__ЧТО СДЕЛАТЬ__
a – Повторите дословно фрагмент текста о съемках с Борисом Андреевым: всё, начиная со слов «Борис Федорович позвонил» и вниз до слов «может сыграть слабого.».
b – Почему, согласно тексту о съемках с Борисом Андреевым, автор понял, что еще не совсем счастлив, когда прозвучало имя Андреева? Ответьте в одном–трех предложениях.
c – Пожалуйста, ответьте по тексту о съемках с Борисом Андреевым: кто назвал имя Андреева?
___ ДАННЫЙ ТЕКСТ
Когда еще не было сценария и я только садился за него, я чувствовал себя счастливым человеком. Никогда не забуду странного чувства, с которым я переписал первую фразу из томика Чехова.

Когда сценарий был утвержден и запущен в производство, я почувствовал себя не только дважды счастливым… Трудно объяснить, но я готов был пригласить сниматься всех актеров: им есть что предложить. Однако в тот момент, когда оператор-постановщик фильма Вадим Ильенко назвал имя Андреева, я понял, что еще не совсем счастлив — ведь Андреева надо было еще уговорить…

Борис Федорович позвонил поздно ночью.

— Эту роль могу сыграть только я, — сказал он.

И столько было простой, не показной уверенности, столько азарта и предвкушения работы… Стало даже страшновато — как такой сильный, могучий сыграет слабого, стоящего на самом краешке жизни перед черной ямой зрительного зала?

Позже я убедился в справедливости старой истины: только очень сильный человек может сыграть слабого.

Глядя со стороны казалось, что Борис Федорович все время живет жизнью своего персонажа. Но это только казалось, что он живет чужой жизнью. Это была работа.

И когда долго не ладилось что-то на площадке и Блистанов угрюмо плакал час-другой, ожидая команды «мотор!», я, чувствуя вину перед актером, предлагал Борису Федоровичу: мол, не перенести ли нам смену?..

— Зачем? — с недоумением спрашивал он, вытирая слезы. — Ты не торопись, а я… ничего… Только чтобы не шумели…

И, заметив мой растерянный взгляд, пояснил:

— Это моя работа… — И снова заплакал.

В тот день мы сняли очень дорогие для меня кадры: рыдающий Блистанов оплакивает свою уходящую жизнь.

— А помнишь, как я антрепренера Савойкина бил? — забормотал Блистанов, поднимая голову. — Да что говорить, бил я на своем веку многих антрепренеров, а что меньшей братии, то и не упомню. И каких антрепренеров-то бил! Таких, что и ветрам не позволяли до себя касаться! Двух знаменитых писателей бил, одного художника!

— Чего же ты, дурило, плачешь? — с недоумением спросил герой-любовник в помятом фраке, с цветком в петлице.

Блистанов всхлипнул, по-детски вытерся ладонью.

— В Херсоне лошадь кулаком убил… А вот теперь шабаш, чувствую. В Вязьму бы уехать!

Это была слабость сильного человека.
______
___ ИСХОДНЫЕ ДАННЫЕ
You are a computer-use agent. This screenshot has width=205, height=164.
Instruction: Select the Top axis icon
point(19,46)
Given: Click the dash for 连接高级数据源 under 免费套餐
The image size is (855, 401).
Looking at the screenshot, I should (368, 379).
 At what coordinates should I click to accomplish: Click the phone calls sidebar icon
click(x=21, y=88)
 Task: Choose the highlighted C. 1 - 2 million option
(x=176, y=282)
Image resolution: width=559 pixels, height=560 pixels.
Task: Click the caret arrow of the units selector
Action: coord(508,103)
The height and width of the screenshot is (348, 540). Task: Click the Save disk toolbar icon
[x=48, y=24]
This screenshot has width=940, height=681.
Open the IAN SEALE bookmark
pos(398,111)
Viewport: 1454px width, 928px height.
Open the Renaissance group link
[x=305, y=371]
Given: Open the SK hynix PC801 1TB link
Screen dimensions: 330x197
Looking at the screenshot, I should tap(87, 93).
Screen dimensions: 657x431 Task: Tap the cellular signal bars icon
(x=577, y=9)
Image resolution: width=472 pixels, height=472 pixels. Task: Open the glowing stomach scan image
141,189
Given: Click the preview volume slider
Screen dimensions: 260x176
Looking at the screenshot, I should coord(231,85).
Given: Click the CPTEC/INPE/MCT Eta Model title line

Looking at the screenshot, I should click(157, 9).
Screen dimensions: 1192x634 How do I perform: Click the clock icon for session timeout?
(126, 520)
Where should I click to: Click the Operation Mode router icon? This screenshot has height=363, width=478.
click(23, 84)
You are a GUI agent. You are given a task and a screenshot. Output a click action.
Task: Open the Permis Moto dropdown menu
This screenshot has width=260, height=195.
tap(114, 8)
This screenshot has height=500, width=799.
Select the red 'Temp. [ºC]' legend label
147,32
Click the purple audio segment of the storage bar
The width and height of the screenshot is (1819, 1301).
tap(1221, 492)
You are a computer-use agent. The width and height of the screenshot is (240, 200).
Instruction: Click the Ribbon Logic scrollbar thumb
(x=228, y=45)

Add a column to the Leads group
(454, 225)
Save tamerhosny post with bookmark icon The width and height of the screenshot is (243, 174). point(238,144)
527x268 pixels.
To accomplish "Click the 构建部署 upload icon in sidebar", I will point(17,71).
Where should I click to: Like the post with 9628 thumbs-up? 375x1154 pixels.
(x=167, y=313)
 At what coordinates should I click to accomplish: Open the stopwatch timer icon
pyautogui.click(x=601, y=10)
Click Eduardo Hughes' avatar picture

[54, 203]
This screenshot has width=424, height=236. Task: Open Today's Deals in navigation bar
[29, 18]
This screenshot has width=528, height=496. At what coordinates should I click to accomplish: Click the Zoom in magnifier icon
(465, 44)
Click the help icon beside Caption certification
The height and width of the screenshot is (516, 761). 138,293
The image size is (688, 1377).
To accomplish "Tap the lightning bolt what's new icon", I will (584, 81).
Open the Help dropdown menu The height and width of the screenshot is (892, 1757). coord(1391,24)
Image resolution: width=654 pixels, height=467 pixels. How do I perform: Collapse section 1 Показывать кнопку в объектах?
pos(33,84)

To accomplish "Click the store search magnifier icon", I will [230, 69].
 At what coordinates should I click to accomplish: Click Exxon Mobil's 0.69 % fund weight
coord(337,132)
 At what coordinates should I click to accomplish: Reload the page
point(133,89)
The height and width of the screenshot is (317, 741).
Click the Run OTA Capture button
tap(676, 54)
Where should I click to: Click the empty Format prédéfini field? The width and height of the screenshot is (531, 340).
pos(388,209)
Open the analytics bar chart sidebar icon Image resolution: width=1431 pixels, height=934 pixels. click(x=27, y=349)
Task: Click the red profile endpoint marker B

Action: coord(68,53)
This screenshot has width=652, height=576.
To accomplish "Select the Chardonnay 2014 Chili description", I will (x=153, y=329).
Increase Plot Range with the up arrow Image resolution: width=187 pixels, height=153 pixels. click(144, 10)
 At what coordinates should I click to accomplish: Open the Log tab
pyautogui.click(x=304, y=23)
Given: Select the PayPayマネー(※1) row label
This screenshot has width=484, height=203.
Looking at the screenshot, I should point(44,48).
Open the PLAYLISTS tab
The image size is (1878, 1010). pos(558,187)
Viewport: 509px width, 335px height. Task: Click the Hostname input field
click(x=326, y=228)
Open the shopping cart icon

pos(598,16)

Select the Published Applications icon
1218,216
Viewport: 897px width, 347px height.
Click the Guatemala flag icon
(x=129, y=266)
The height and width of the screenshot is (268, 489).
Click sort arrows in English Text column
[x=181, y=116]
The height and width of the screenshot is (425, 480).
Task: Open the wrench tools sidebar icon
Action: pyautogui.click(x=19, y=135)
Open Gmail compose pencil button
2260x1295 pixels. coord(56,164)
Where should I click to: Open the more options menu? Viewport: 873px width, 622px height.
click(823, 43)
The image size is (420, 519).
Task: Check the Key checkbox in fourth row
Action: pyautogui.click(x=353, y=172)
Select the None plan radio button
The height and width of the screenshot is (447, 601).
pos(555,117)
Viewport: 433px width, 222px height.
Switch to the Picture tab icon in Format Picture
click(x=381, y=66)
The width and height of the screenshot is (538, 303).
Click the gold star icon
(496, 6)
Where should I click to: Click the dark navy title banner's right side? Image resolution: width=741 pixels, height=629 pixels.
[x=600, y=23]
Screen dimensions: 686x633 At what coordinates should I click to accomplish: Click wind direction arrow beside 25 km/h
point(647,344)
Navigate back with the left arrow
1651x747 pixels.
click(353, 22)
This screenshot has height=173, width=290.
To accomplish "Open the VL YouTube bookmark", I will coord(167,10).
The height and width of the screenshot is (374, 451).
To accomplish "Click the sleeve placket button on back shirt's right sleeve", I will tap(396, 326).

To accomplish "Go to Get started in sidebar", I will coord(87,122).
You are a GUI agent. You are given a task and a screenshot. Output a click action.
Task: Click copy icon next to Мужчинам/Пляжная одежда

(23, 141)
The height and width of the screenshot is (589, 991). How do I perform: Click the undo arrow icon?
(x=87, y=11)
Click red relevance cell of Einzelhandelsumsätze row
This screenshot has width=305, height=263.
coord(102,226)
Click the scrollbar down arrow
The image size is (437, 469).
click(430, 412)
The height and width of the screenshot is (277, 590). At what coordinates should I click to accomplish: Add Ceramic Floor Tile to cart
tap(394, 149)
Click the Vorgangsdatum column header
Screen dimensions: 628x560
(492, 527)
______
__РЕШЁННЫЕ ЗАДАЧИ__
a –
Борис Федорович позвонил поздно ночью.

— Эту роль могу сыграть только я, — сказал он.

И столько было простой, не показной уверенности, столько азарта и предвкушения работы… Стало даже страшновато — как такой сильный, могучий сыграет слабого, стоящего на самом краешке жизни перед черной ямой зрительного зала?

Позже я убедился в справедливости старой истины: только очень сильный человек может сыграть слабого.

b – Андреева еще нужно было уговорить сниматься, поэтому, услышав его имя, автор понял, что еще не совсем счастлив.

c – Оператор-постановщик фильма Вадим Ильенко.